Na terça-feira, o governo americano anunciou sanções à presidente do TPI, Tomoko Akane, e a um procurador-adjunto da corte, Abdoulaye Seye, como parte da campanha de Washington contra o órgão que descreve como “corrupto e irremediavelmente politizado”.
“As sanções constituem um ataque flagrante à independência de uma instituição judicial imparcial”, afirmou o tribunal em um comunicado. “Medidas deste tipo, dirigidas contra juízes, procuradores e funcionários, minam o Estado de Direito”, acrescentou a nota.
Com sede em Haia, nos Países Baixos, o TPI é uma corte permanente criada para julgar indivíduos acusados dos crimes considerados mais graves pela comunidade internacional, como genocídio, crimes contra a humanidade, crimes de guerra e crime de agressão. O tribunal não julga países ou governos, mas pessoas físicas, especialmente autoridades políticas e militares.

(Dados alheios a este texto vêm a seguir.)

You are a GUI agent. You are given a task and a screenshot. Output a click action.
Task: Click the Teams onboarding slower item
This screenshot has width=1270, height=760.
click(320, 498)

A atuação do TPI segue o princípio da complementaridade: a corte intervém quando as autoridades nacionais não têm condições ou não demonstram disposição para investigar e julgar adequadamente os crimes sob sua jurisdição.
Ofensiva contra o TPI
As medidas adotadas por Washington proíbem os funcionários sancionados de entrar nos Estados Unidos e de efetuar transações no sistema financeiro americano, parte de uma ofensiva mais ampla da Casa Branca contra o tribunal.

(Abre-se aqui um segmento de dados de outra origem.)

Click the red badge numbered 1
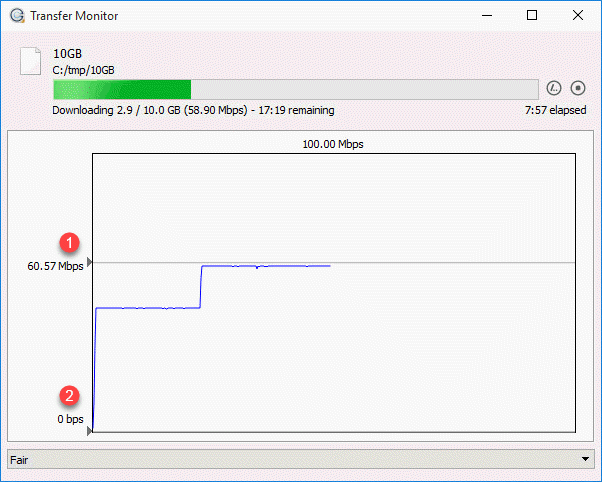This screenshot has height=482, width=602. (69, 243)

As sanções americanas têm sido interpretadas como uma resposta às investigações do TPI contra Israel, aliado dos Estados Unidos. Em 2024, o tribunal emitiu uma ordem de prisão contra o primeiro-ministro israelense, Benjamin Netanyahu, e o então ministro da Defesa, Yoav Gallant, acusando-os de crimes de guerra e crimes contra a humanidade na Faixa de Gaza.

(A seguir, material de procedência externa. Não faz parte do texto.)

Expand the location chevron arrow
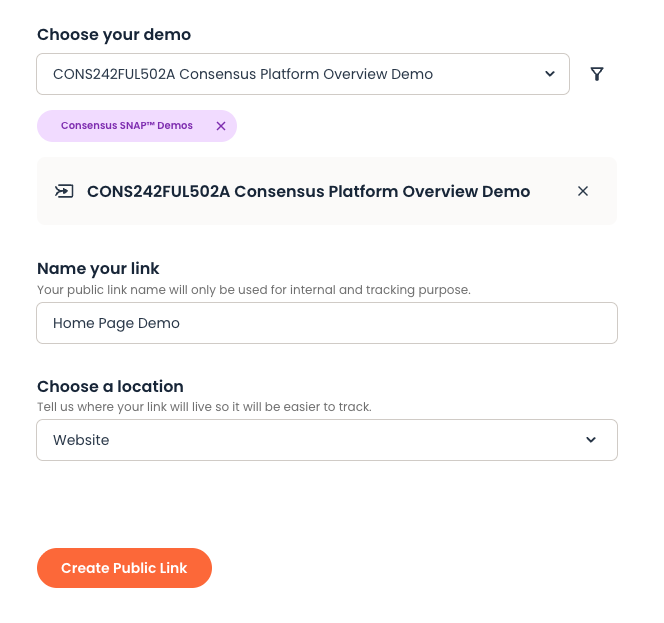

Os Estados Unidos não são signatários do Estatuto de Roma, tratado que criou o TPI, e historicamente mantêm uma relação de críticas à instituição. Na semana passada, o secretário de Defesa americano, Pete Hegseth, pediu que países aliados a Washington na América Latina abandonem o Tribunal Penal Internacional. Ele criticou a atuação da corte e defendeu que nações da região não se submetam à jurisdição do tribunal.
Em 2020, o governo Trump já havia exigido publicamente que o tribunal alterasse seu tratado fundador para impedir qualquer investigação contra o presidente e seus principais auxiliares. O governo Trump já impôs sanções – que incluem proibição de entrada nos Estados Unidos e congelamento de ativos no país – a vários juízes e promotores do TPI, principalmente devido às investigações sobre Israel.